With all its hilarious imperfections, nonsensical features, and old nature, this house was exactly the balm I needed. My parents smiled in good-natured defeat and returned to Madame DuPont, who was shocked to hear that anything had been even slightly unsatisfactory to my parents. Perhaps she, too, had been won over by the romance of this ridiculous house, imagining herself in the same dress with the same boys and the same beautiful life.

The back-bedroom with sloping ceiling/wall became mine. It was the smallest, but I didn't have to share. There were two huge bedrooms along with it on the top floor, each of which was shared by the older girls and the younger girls. I liked my hideaway, liked that I could hear the neighbors yelling to each other--and loved, most of all, my view from my window. From up there I could see our backyard, and the open field stretching beyond. I could clearly view my neighbors left and right, and I could watch my sisters in the yard below.

Soon after moving in, we discovered the garage attic. A pull-down ladder led to the dustiest room I have ever been in. My mother let me claim it for writing purposes, sweet nurturer of romance that she is. In that attic were magazines in French, magazines from the forties and fifties. Newspapers, too, with mysterious articles, many of which I happily assumed had to do with the creepy graveyard down the street. I sat at a little desk, with light pouring in through one window and a skylight--dust-covered light, but perfect, nonetheless. Sometimes when I couldn't write anymore, I'd peek out the window at my sisters in the backyard below. In that attic, I was Elizabeth Bennett, Jo March, Jane Eyre....

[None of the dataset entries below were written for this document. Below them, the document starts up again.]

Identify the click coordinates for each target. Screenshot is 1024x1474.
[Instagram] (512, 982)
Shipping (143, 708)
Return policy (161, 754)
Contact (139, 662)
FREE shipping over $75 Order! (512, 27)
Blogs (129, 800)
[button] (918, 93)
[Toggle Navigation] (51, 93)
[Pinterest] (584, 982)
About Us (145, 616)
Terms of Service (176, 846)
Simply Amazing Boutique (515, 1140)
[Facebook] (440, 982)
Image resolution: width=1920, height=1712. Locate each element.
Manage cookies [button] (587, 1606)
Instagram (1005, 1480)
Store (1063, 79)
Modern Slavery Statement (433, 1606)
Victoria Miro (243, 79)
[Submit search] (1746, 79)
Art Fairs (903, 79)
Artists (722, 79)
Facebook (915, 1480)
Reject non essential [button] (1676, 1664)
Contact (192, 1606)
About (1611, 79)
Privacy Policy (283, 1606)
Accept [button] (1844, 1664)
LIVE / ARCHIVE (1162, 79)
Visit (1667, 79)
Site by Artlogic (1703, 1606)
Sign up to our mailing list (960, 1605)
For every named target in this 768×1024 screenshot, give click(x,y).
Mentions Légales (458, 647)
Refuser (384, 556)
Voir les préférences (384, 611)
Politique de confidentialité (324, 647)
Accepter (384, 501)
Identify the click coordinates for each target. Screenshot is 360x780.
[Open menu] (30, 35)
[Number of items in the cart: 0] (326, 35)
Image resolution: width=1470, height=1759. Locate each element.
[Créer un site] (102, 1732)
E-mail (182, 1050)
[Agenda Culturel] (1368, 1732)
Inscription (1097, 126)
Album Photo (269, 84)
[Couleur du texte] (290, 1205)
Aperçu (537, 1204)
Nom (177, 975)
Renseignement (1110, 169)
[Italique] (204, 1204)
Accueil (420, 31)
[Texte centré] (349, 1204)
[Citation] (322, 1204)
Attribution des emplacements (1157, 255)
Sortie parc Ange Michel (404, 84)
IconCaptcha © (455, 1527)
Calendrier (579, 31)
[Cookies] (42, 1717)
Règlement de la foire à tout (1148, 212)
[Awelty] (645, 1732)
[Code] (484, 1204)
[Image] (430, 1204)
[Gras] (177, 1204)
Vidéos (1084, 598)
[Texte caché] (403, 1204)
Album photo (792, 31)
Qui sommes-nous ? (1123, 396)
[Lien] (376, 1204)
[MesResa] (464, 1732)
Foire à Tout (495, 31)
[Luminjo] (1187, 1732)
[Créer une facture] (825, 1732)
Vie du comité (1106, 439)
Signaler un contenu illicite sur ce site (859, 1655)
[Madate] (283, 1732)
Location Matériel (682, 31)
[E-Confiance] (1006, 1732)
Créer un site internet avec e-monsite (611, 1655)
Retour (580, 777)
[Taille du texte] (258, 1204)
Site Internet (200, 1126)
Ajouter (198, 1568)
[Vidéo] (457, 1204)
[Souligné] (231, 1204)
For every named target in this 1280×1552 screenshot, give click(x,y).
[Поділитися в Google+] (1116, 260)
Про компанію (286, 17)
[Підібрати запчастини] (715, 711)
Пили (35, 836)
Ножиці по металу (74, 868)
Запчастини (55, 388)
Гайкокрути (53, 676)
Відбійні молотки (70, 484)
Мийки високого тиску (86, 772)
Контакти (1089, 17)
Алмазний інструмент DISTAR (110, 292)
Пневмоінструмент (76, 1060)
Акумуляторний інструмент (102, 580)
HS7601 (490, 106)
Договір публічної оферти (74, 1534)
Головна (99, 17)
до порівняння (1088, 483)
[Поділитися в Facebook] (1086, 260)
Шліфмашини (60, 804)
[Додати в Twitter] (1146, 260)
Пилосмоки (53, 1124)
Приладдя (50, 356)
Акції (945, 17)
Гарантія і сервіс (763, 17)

I should also mention that there was a skylight in the slope-ceiling two-bathrooms-in-one lavatory upstairs. We liked to open the skylight and stand on a stool, poking out of the roof from the waist up, and shout to whoever was in the yard below, "Hey! Guess what? I'm pooping!"

I explored Erbaut with my imagination soaring, feeling quite safe in that closed little village. The forest was eventually cleared away, with me standing on the side of the road sobbing, while the Belgian workers looked on, placidly smiling. (They must have had fifteen-year-old daughters at home.) But none of its appeal left; I ventured into the graveyard by myself one very-typically-grey afternoon, and enjoyed being spooked and saddened by the tombstones. Sometimes I left wisteria picked from our tree. Sometimes I cried, feeling that I would have liked to know all these dead stories, would have liked to recognize these names written in French and Flemish.

Once, my little sister Q and I ventured into a different section of town and discovered a beautiful public courtyard, beyond which were several properties. We walked along the road, feeling that perhaps we were trespassing, when we heard a hair-raising scream. We froze, terrified into paralysis. Then my sister began to laugh, and I followed her gaze to see three peacocks in the yard to our right. Peacocks, screaming, making our limbs shake with relief and residual adrenaline.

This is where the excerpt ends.